Am I a bad citizen because I hold these doctrines? I hope not. I obey such laws as commend themselves to my sense of right, and such laws also as I consider wrong but cannot violate without declaring war on the constituted authorities. I believe that I am a good citizen, and that I should remain such even if all the laws in the statute book should be repealed to-morrow: I believe the majority of the people are good citizens, and that all the talk about the danger of anarchy is sheer humbug. Suppose the President of the United State, the Vice President, the Chairmen of the House of Representatives, the Governors of all the States, the Judges, the Selectmen of the towns, &c., &c., &c., should all die to-night, would anarchy prevail to-morrow? By no means.
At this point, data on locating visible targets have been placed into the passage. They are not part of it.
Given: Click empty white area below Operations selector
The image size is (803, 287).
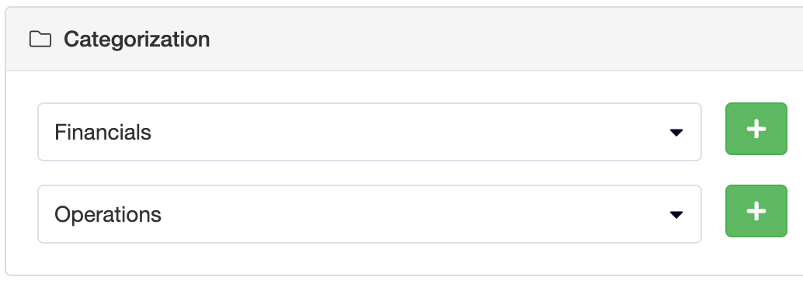Looking at the screenshot, I should coord(369,259).
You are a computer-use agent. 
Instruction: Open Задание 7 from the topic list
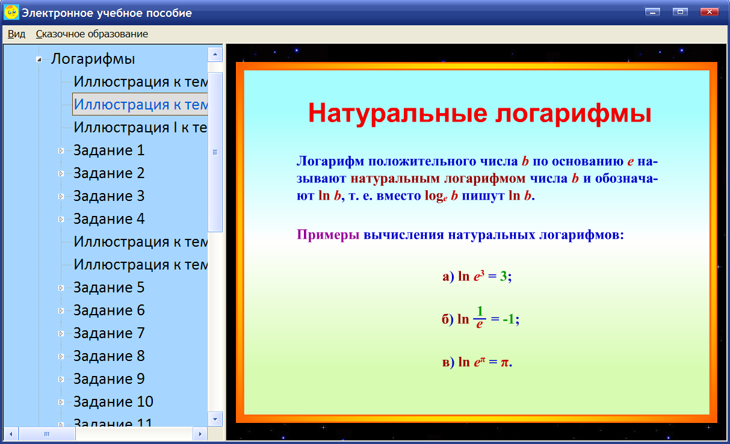click(107, 333)
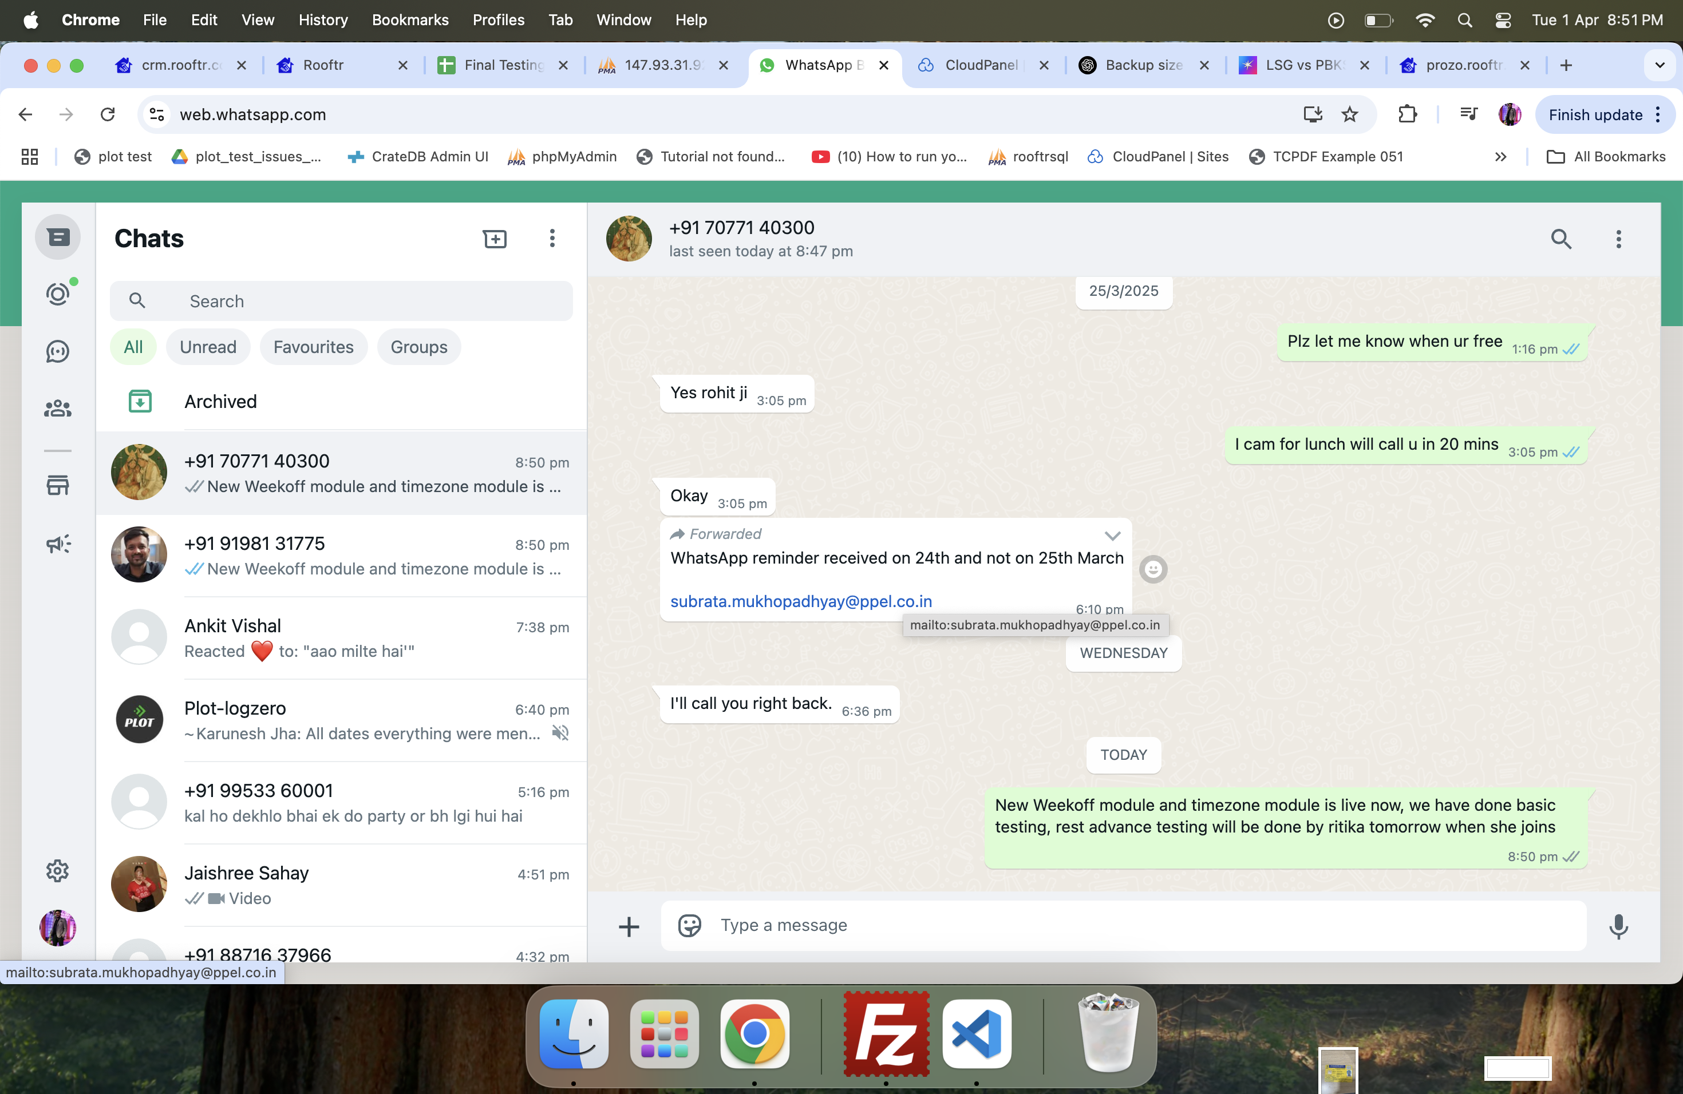Open the conversation header three-dot menu
The image size is (1683, 1094).
[x=1618, y=240]
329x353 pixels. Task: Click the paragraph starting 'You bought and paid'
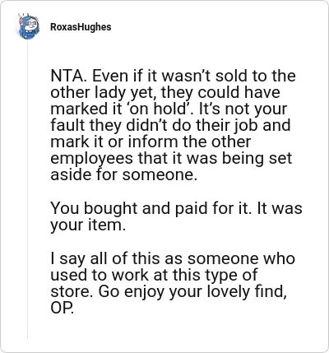[x=176, y=216]
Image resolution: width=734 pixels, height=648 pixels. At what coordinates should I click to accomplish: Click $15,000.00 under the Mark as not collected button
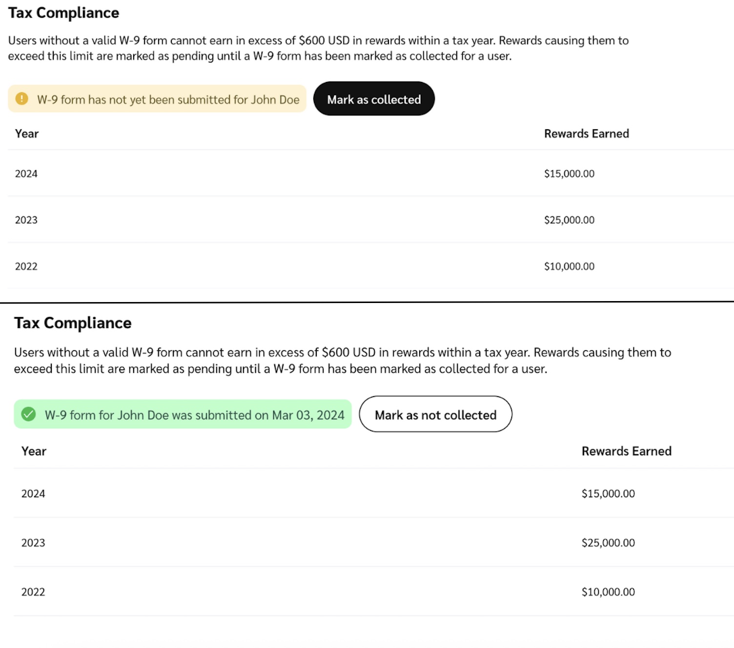608,494
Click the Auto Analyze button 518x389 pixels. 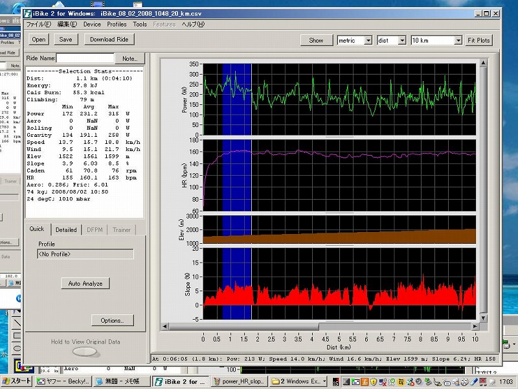[85, 283]
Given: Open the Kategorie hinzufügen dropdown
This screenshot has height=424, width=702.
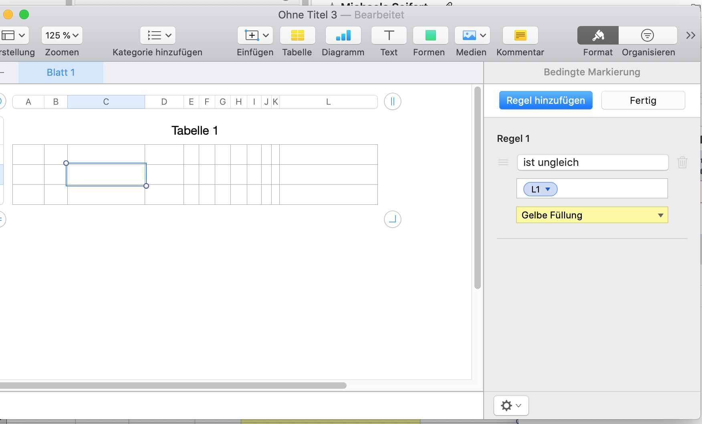Looking at the screenshot, I should coord(158,36).

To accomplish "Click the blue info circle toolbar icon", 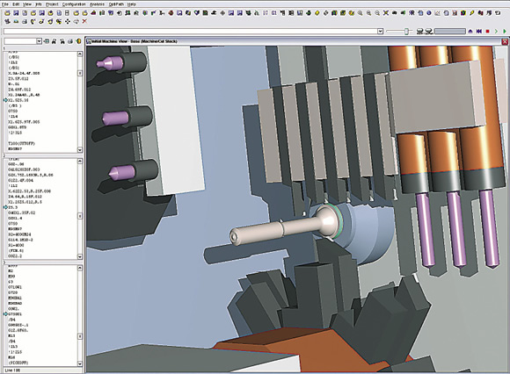I will click(x=429, y=13).
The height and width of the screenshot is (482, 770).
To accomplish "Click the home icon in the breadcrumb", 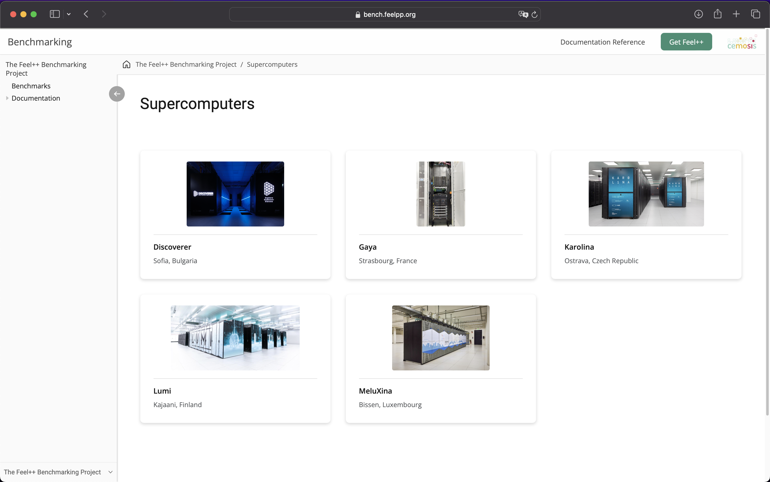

The people of the twos would elect new Select-men, or other appropriate functionaries who would take the matter into immediate consideration, and a new government would be extemporised—here in Massachusetts at least—within a week. It would be easier now to form a new government that it was fifty years ago, for the people have more experience in the art of self-government. The art of organising anarchy is now pretty well understood. The majority is unquestionably the strongest: who shall resist it?

These are my views; if they are incorrect, I desire to be set right. I am ready to discard my opinions whenever I can replace them by better. I confess that the civil government is clothed with power, and can command respect; but, with my present light, I must deny to civil government, as such, all moral authority whatever.

Yours truly,


Omega, “Resistance to Law,” The Worcester Palladium 18 no. 18 (April 30, 1851): 2.